2000年代に入ると、岡山県沿岸のノリ養殖は大きな打撃を受けることになった。冬でも海水温が下がりきらない年が続き、ノリの成長は鈍り、品質も低下した。色落ちや病害の頻発は漁師たちを悩ませ、地元経済にまで影を落とした。さらに、長年続いた瀬戸内海の総量規制と下水整備によって富栄養化は抑えられたものの、その副作用として窒素やリンが不足し、ノリの育成に必要な栄養塩が枯渇してしまった。環境を守る政策が、皮肉にも漁場の生産力を奪う結果となったのである。

この時代背景には、世界的な気候変動の進行がある。2005年には京都議定書が発効し、2007年にはIPCC第4次報告書が公表され、地球温暖化がもたらすリスクが社会に広く認識され始めた。岡山の浜は、燃油価格の高騰や海外産との価格競争といった経済的な逆風にもさらされ、まさに二重の試練に直面していた。漁師たちはその中で、日々の漁場管理に工夫を凝らしながら必死に立ち向かっていた。

当時導入された技術は、監視と予測の精度を高めることから始まった。沿岸における水温や塩分、栄養塩の定点観測が行われ、衛星画像を用いたリモートセンシングによって海域の状況が把握された。赤潮や貧酸素の兆候を早期に察知し、摘採や網の管理を前倒しする判断が共有されるようになった。養殖の現場では、網を昇降させて表層の高水温を避けたり、潮通しの良い沖合へ漁場を移設したりと、柔軟な対応が取られた。また、網の洗浄回数を増やして付着生物を防ぎ、光合成効率を確保する工夫も重ねられた。
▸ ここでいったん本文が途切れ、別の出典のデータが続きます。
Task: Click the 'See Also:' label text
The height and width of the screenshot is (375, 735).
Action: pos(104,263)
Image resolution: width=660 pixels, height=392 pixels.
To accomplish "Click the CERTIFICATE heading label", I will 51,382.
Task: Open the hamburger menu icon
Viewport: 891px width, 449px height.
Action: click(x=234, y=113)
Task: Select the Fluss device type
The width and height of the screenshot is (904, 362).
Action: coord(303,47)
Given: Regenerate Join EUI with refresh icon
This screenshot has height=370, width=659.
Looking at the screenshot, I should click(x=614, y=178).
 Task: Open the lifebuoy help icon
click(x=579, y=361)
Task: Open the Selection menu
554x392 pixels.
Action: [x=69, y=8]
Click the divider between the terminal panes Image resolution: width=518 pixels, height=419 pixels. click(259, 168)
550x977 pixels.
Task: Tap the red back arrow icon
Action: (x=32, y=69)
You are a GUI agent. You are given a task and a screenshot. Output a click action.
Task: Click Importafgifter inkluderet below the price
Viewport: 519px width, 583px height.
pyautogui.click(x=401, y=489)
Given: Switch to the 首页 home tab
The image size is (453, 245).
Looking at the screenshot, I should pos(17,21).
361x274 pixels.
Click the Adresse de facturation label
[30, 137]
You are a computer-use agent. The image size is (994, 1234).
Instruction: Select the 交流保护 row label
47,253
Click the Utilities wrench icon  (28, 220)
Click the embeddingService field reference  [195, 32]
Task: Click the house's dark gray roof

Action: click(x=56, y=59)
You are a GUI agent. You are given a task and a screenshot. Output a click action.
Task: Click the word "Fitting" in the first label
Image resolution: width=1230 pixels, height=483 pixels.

さらに、栄養塩不足への対応としては、液体肥料を散布して窒素を補給する方法が試みられた。ただし、過剰な施肥は環境悪化を招くため、慎重なルールの下で点的かつ少量の補給が行われた。河川の水門や堰の運用を見直し、流入水のタイミングを調整して栄養を届ける試みも行われた。高水温や病害に強い系統のノリが選抜され、網材の改良によって頻繁な作業に耐えられる設備が導入されたのもこの頃である。そして、漁業者は品質を守るために加工や衛生管理を高度化し、たとえ収穫量が減っても市場での価値を落とさぬよう努力した。

岡山特有の事情もあった。内湾の地形は通水が弱く、海水が滞留することで高水温や低栄養が長引き、付着生物が増える傾向にあった。河川流入は栄養塩をもたらす一方で、濁りや急激な塩分変動をも引き起こし、扱いには細心の注意が必要だった。港湾や観光、環境保全といった他の産業や政策目標とも折り合いをつけねばならず、漁業だけの論理で動くことは許されなかった。

この時代の教訓は、単一の手段では気候変動の揺らぎに対応できないということである。ノリ養殖における栄養塩管理は、減らすのでも増やすのでもなく、最適なバランスを維持することが核心となった。観測によって状況を可視化し、週単位で判断を更新し、作期や深さを調整していく。そこに施肥や河川流入の管理を組み合わせ、行政・研究者・漁業者が一体となって危機に向き合う必要があったのである。

岡山のノリ養殖を襲ったこの苦境は、気候変動と人間の環境政策が交錯するなかで、一次産業が直面する複雑な現実を示す象徴的な出来事であった。温暖化の進行と貧栄養化の影響は、単なる地域の漁業問題にとどまらず、自然と人間の営みの調和をどう築くかという普遍的な問いを突きつけたのである。